Copy out all the entries below, word for word.

━━━ INPUT DATA

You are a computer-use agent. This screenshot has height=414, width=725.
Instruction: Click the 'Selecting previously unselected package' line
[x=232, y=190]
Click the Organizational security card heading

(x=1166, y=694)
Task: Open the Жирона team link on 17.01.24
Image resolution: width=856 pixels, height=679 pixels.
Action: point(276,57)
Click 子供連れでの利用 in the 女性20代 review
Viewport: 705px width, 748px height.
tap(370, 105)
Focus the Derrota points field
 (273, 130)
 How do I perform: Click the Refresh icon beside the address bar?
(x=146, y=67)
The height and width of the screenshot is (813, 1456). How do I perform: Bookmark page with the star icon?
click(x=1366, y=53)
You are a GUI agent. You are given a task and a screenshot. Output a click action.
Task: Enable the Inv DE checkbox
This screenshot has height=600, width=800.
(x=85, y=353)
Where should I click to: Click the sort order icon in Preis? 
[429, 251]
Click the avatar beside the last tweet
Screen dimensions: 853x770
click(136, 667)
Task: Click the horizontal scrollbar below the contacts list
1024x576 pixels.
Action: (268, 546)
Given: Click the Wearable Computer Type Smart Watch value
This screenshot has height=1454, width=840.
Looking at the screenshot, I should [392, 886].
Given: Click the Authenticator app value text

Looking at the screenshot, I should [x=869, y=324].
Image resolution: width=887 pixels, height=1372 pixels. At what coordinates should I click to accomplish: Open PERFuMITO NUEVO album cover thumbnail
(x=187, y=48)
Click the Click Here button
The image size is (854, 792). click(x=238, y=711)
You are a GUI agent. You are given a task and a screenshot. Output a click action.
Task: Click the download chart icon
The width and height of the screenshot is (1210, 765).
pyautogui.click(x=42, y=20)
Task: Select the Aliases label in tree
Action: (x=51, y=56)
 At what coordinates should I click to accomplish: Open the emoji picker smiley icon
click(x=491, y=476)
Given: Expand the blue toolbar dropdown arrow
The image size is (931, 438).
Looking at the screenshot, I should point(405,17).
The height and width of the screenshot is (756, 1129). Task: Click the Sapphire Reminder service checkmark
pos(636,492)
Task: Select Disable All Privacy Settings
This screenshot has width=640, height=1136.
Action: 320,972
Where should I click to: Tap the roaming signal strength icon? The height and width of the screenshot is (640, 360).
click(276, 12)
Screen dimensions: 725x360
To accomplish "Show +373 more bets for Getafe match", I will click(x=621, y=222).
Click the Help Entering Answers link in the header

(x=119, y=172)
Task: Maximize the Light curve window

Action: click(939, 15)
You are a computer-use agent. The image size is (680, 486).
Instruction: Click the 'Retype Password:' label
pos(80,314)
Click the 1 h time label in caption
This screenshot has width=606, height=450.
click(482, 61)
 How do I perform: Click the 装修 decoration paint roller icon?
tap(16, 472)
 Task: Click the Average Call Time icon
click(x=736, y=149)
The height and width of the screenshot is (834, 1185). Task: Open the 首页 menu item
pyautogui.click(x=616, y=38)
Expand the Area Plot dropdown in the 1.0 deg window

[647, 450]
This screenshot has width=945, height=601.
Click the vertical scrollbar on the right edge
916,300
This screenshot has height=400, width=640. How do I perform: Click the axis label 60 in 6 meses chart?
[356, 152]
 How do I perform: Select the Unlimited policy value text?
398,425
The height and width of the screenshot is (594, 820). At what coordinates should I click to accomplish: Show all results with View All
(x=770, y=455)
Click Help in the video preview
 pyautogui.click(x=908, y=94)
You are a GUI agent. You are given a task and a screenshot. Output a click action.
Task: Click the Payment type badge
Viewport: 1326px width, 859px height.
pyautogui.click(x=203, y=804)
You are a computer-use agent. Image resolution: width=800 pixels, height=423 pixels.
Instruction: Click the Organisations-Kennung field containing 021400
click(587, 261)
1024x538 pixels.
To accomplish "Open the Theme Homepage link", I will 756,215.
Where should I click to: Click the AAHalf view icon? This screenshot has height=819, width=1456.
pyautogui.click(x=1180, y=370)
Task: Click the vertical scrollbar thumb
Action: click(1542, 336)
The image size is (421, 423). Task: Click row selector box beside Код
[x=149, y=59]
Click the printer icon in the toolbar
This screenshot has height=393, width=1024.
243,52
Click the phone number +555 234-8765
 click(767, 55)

━━━━━━

**SOLUTION TO THE PROBLEM**.
You are a computer-use agent. This screenshot has height=414, width=725.
Instruction: Click the 'Selecting previously unselected package' line
[x=232, y=190]
Click the Organizational security card heading

(x=1166, y=694)
Task: Open the Жирона team link on 17.01.24
Image resolution: width=856 pixels, height=679 pixels.
Action: point(276,57)
Click 子供連れでの利用 in the 女性20代 review
Viewport: 705px width, 748px height.
tap(370, 105)
Focus the Derrota points field
 (273, 130)
 How do I perform: Click the Refresh icon beside the address bar?
(x=146, y=67)
The height and width of the screenshot is (813, 1456). How do I perform: Bookmark page with the star icon?
click(x=1366, y=53)
You are a GUI agent. You are given a task and a screenshot. Output a click action.
Task: Enable the Inv DE checkbox
This screenshot has height=600, width=800.
(x=85, y=353)
Where should I click to: Click the sort order icon in Preis? 
[429, 251]
Click the avatar beside the last tweet
Screen dimensions: 853x770
click(136, 667)
Task: Click the horizontal scrollbar below the contacts list
1024x576 pixels.
Action: (268, 546)
Given: Click the Wearable Computer Type Smart Watch value
This screenshot has height=1454, width=840.
Looking at the screenshot, I should [392, 886].
Given: Click the Authenticator app value text

Looking at the screenshot, I should [x=869, y=324].
Image resolution: width=887 pixels, height=1372 pixels. At what coordinates should I click to accomplish: Open PERFuMITO NUEVO album cover thumbnail
(x=187, y=48)
Click the Click Here button
The image size is (854, 792). click(x=238, y=711)
You are a GUI agent. You are given a task and a screenshot. Output a click action.
Task: Click the download chart icon
The width and height of the screenshot is (1210, 765).
pyautogui.click(x=42, y=20)
Task: Select the Aliases label in tree
Action: (x=51, y=56)
 At what coordinates should I click to accomplish: Open the emoji picker smiley icon
click(x=491, y=476)
Given: Expand the blue toolbar dropdown arrow
The image size is (931, 438).
Looking at the screenshot, I should point(405,17).
The height and width of the screenshot is (756, 1129). Task: Click the Sapphire Reminder service checkmark
pos(636,492)
Task: Select Disable All Privacy Settings
This screenshot has width=640, height=1136.
Action: 320,972
Where should I click to: Tap the roaming signal strength icon? The height and width of the screenshot is (640, 360).
click(276, 12)
Screen dimensions: 725x360
To accomplish "Show +373 more bets for Getafe match", I will click(x=621, y=222).
Click the Help Entering Answers link in the header

(x=119, y=172)
Task: Maximize the Light curve window

Action: click(939, 15)
You are a computer-use agent. The image size is (680, 486).
Instruction: Click the 'Retype Password:' label
pos(80,314)
Click the 1 h time label in caption
This screenshot has width=606, height=450.
click(482, 61)
 How do I perform: Click the 装修 decoration paint roller icon?
tap(16, 472)
 Task: Click the Average Call Time icon
click(x=736, y=149)
The height and width of the screenshot is (834, 1185). Task: Open the 首页 menu item
pyautogui.click(x=616, y=38)
Expand the Area Plot dropdown in the 1.0 deg window

[647, 450]
This screenshot has width=945, height=601.
Click the vertical scrollbar on the right edge
916,300
This screenshot has height=400, width=640. How do I perform: Click the axis label 60 in 6 meses chart?
[356, 152]
 How do I perform: Select the Unlimited policy value text?
398,425
The height and width of the screenshot is (594, 820). At what coordinates should I click to accomplish: Show all results with View All
(x=770, y=455)
Click Help in the video preview
 pyautogui.click(x=908, y=94)
You are a GUI agent. You are given a task and a screenshot. Output a click action.
Task: Click the Payment type badge
Viewport: 1326px width, 859px height.
pyautogui.click(x=203, y=804)
You are a computer-use agent. Image resolution: width=800 pixels, height=423 pixels.
Instruction: Click the Organisations-Kennung field containing 021400
click(587, 261)
1024x538 pixels.
To accomplish "Open the Theme Homepage link", I will 756,215.
Where should I click to: Click the AAHalf view icon? This screenshot has height=819, width=1456.
pyautogui.click(x=1180, y=370)
Task: Click the vertical scrollbar thumb
Action: click(1542, 336)
The image size is (421, 423). Task: Click row selector box beside Код
[x=149, y=59]
Click the printer icon in the toolbar
This screenshot has height=393, width=1024.
243,52
Click the phone number +555 234-8765
 click(767, 55)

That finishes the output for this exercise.